When you look up at a starry night sky, it may make you feel small and insignificant — but it’s also beautiful and awe inspiring. That’s the feeling author Virginia Heffernan thinks we should be getting when we behold the Internet.
“Google organizes all the world’s information,” Heffernan tells NPR’s Rachel Martin. “There’s no way that one small person in our small, fathom-long bodies, could imagine containing all that information.”
But instead of feeling impressed, the Internet makes us feel inadequate. “Instead of saying, ‘wow’ … we end up beholding the Internet and then telling ourselves that we must be brain damaged because we can’t take all this in,” she says.
Heffernan believes the Internet is a work of art. In her new book Magic and Loss, she describes the web as “the great masterpiece of human civilization.”

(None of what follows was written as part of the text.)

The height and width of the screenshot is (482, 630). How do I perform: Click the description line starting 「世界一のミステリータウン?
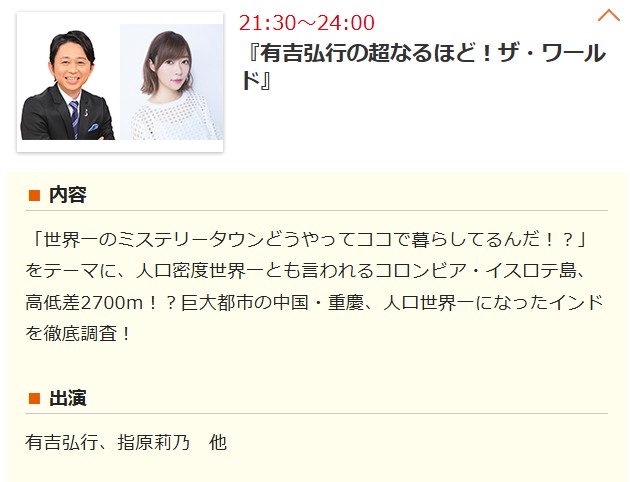[307, 240]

Heffernan talks with Martin about the history and collective culture of the Internet, and explains why we must allow the Internet to be bigger than we are so that we can stop “sell[ing] our souls to try to approximate it.”
On how she reviewed TV in the arts section of The New York Times, when elsewhere in the paper, TV was treated as a public health hazard
We were publishing articles saying television shortens your attention span, fattens us up, makes us lazy, makes us lethargic, keeps us from our studies, and then on the arts pages talking about palette, talking about structure, talking about language, talking about characters, talking about pacing and music — all the things that you associate with art criticism. I decided to make a virtue of that. [I ] think that television, and later the Internet, gets some of its virtues in opposition to a culture that also calls it diseased.
On how being “bad for you” can be good for an art form
It’s very energizing for a new art form or energizing for a new cultural form — like it was for punk music, like it was for Shakespeare’s bawdy plays and comedies, like it was even for sentimental novels to be called “bad for you” — what makes you indulge in it more. It drives up the price of it so people start writing better and better and with television it ended in these so-called “bingeworthy” shows … that are maxi-movies and certainly on par with the best movies in the theater right now.
On tweets as poetry
Our description of a tweet [is that they] are like the diseased firings of our addicted minds, but when you get the sensory, emotional feeling of producing and consuming tweets, you’re slaving over a very short-form kind of communication that you have to keep to characters. Anyone who experimented with writing — forget even about haiku — but really challenging acrostics or villanelles, knows that there’s something fun about trying to fit a thought into a tight form like that. …
These 140-character-long epigrams — they could get people fired, they could get people elected, they can divide friends, they can unite friends, they can brighten someone’s day or wreck someone’s day. … It has power. … Slaving over language to make it consequential, writing very formally and writing for a potentially big audience with impact — that sounds like we are in the age of poetry. It’s hard to think of a time when poetry was more powerful.
On whether we are more or less literate than the generations before us
I think we are reading more than ever before. … The 20th century associated literacy and learning with a love of books: the codex that has a right-left page, and has a cover, and can be collected, and can collect dust, and be in libraries. That was a 20th-century phenomenon. In this century we are so literate, such fanatical readers — let’s put it this way — that you will risk a fatal car accident to continue texting — literally interacting with text, reading it, writing it. Apparently driving while texting is now a bigger problem than driving while intoxicated. It is our chief intoxicant: writing and consuming words.